Consignes:
1. D'après l'article sur les mondes arctiques, de quel mot grec ancien vient le terme « arctique », et quel est le sens de ce mot ?
2. Reproduisez fidèlement le passage de l'article sur les mondes arctiques qui va de « Les richesses et » jusqu'à « cet eldorado polaire. ».

Article:
——
Les mondes arctiques : une nouvelle frontière sur la planète
Introduction :
Lorsque les Européens ont débarqué sur le continent américain, on pensait que le temps des grandes découvertes était terminé : l’Homme avait finalement exploré la totalité du globe. Pourtant, il restait encore un monde à apprivoiser : celui de l’Arctique. Alors que l’on a longtemps perçu l’Arctique comme étant uniforme et quasiment vide, habité d’à peine quelques peuples isolés, il apparaît désormais comme un nouvel eldorado.
Les richesses et les ressources de l’Arctique suscitent de nombreuses convoitises, à tel point qu’il est désormais une source de tensions entre de nombreux pays. Dans une première partie seront présentées les caractéristiques de l’Arctique à partir de l’exemple russe. Les différents enjeux que soulèvent ses nombreuses ressources seront ensuite analysés. Enfin, nous terminerons par une présentation des tensions géopolitiques qui entourent les richesses de cet eldorado polaire.
Un milieu contraignant, un nouvel espace en voie d’intégration
Un milieu contraignant, un nouvel espace en voie d’intégration
Caractéristiques principales
Caractéristiques principales
Il ne faudrait pas parler de l’Arctique mais des « mondes arctiques ». La raison est simple : il est difficile de donner une seule définition de ce qu’est l’Arctique.
- Les scientifiques, qu’ils soient géologues, anthropologues ou océanographes, ne perçoivent pas l’Arctique de la même façon.
Le terme « arctique » vient du grec ancien, arktos, qui signifie « ours ». L’ours polaire était, semble-t-il, déjà connu des savants grecs. L’Arctique est une région située dans l’hémisphère nord, à l’intérieur du cercle polaire arctique. La surface de cette vaste superficie est de 21 millions de km2 (en comparaison, la France couvre une superficie de 650 000 km2). Les $\frac23$ de cette superficie sont couverts par un océan que l’on appelle « l’océan Arctique », et qui est d’ailleurs le plus petit océan du monde.
La localisation de l’océan Arctique
Une partie de cet océan est gelé en permanence, c’est ce que l’on appelle la banquise. Sur cet océan, on trouve de grands archipels qui appartiennent aux pays frontaliers. Il s’agit de la Russie, du Danemark, de la Norvège, du Canada et des États-Unis (avec l’Alaska).
Les pays frontaliers à l’océan Arctique
L’Artique est défini par une ligne dîte « de Koppen ».
La ligne de Koppen :
La ligne de Koppen est la zone à partir de laquelle les arbres ne poussent pas. Il s’agit de la zone de la toundra arctique. La ligne de Koppen contient également une dimension liée à la température : elle circonscrit (c’est-à-dire qu’elle entoure, qu’elle contient) l’isotherme à 10 degrés pour le mois le moins froid (c’est-à-dire juillet).
——
Données fournies:
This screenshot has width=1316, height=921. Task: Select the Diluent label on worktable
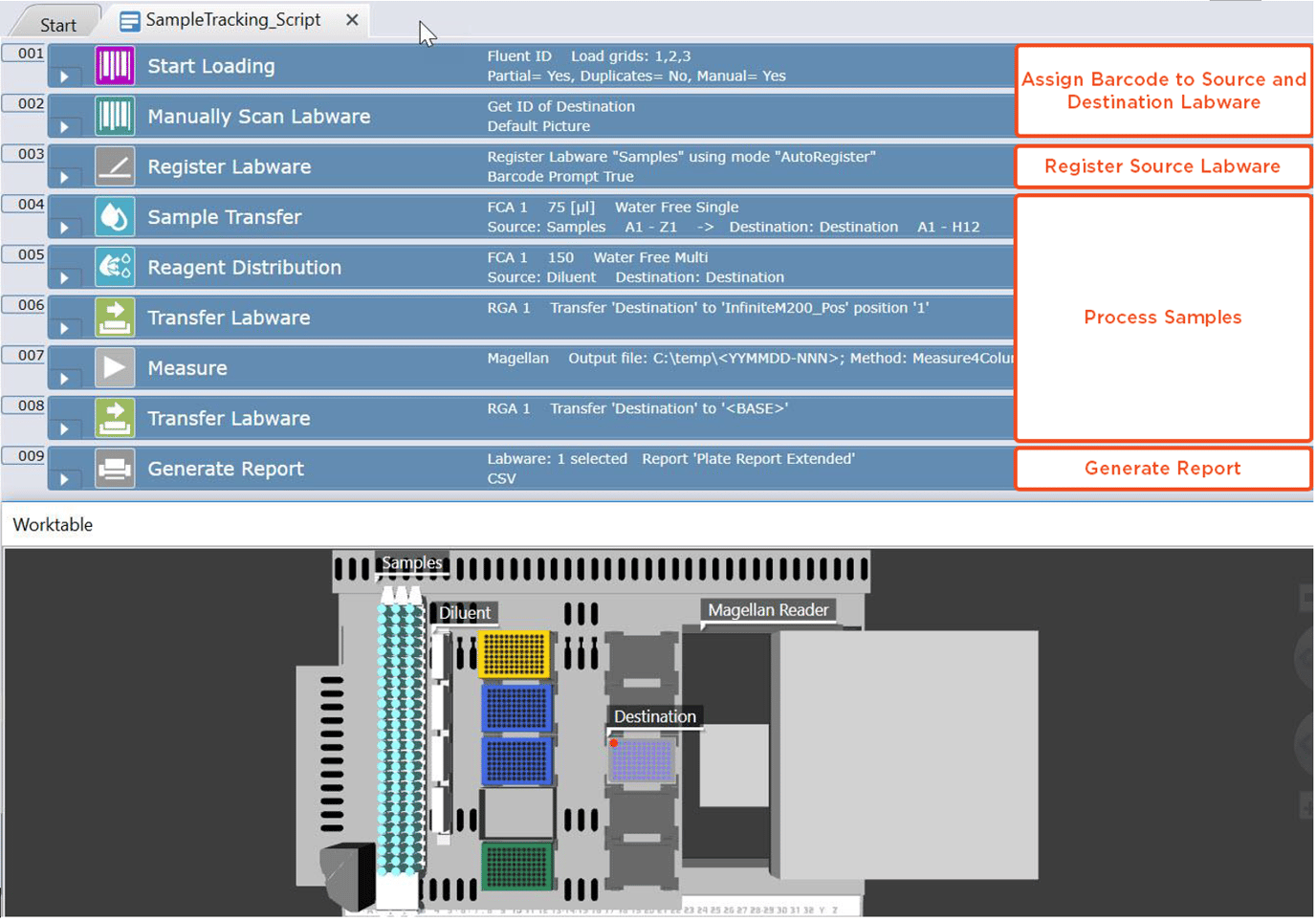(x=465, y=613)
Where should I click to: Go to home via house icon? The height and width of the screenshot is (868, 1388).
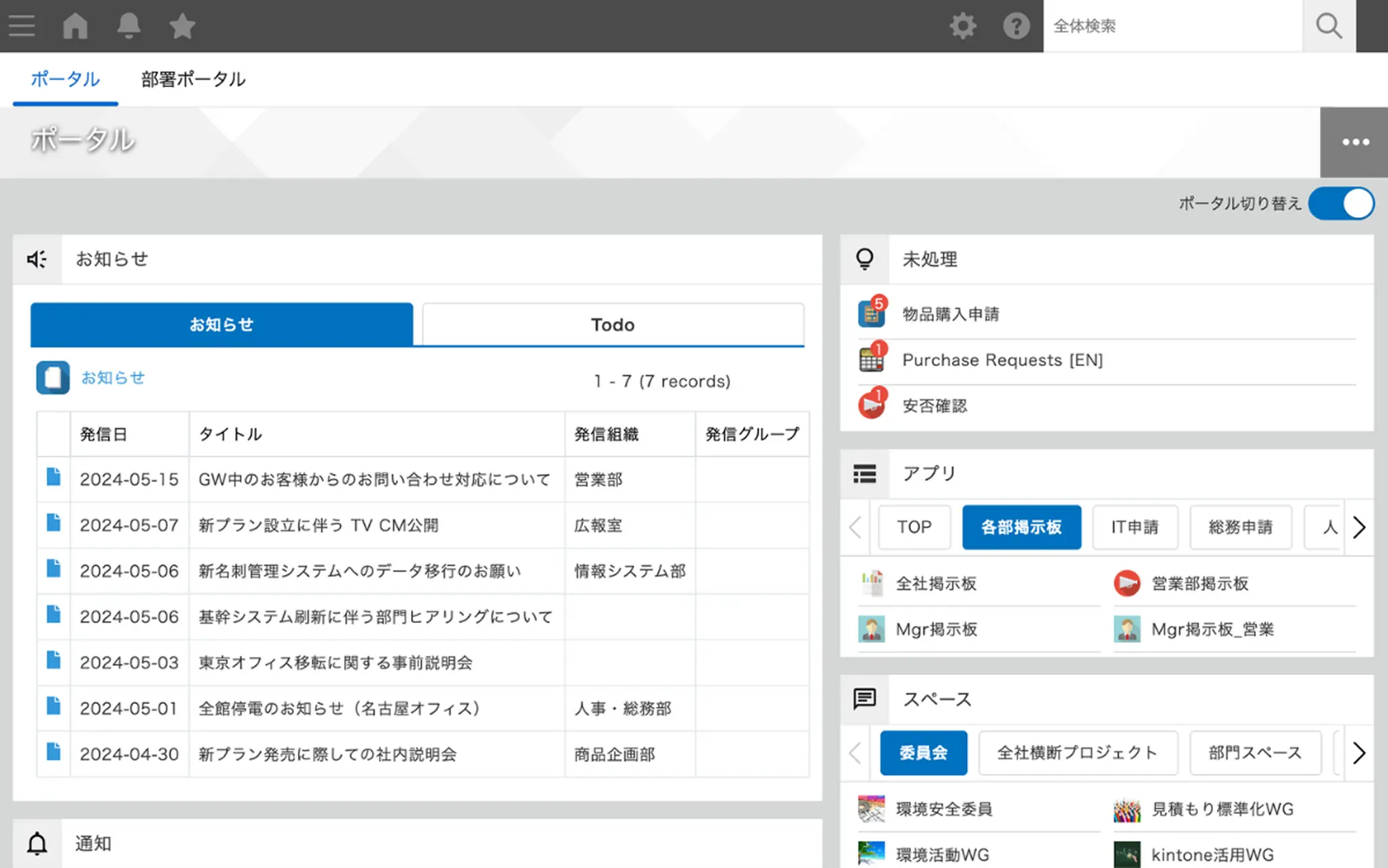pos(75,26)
——
Réponses:
1. Le terme vient du grec ancien arktos, qui signifie « ours ».

2.
Les richesses et les ressources de l’Arctique suscitent de nombreuses convoitises, à tel point qu’il est désormais une source de tensions entre de nombreux pays. Dans une première partie seront présentées les caractéristiques de l’Arctique à partir de l’exemple russe. Les différents enjeux que soulèvent ses nombreuses ressources seront ensuite analysés. Enfin, nous terminerons par une présentation des tensions géopolitiques qui entourent les richesses de cet eldorado polaire.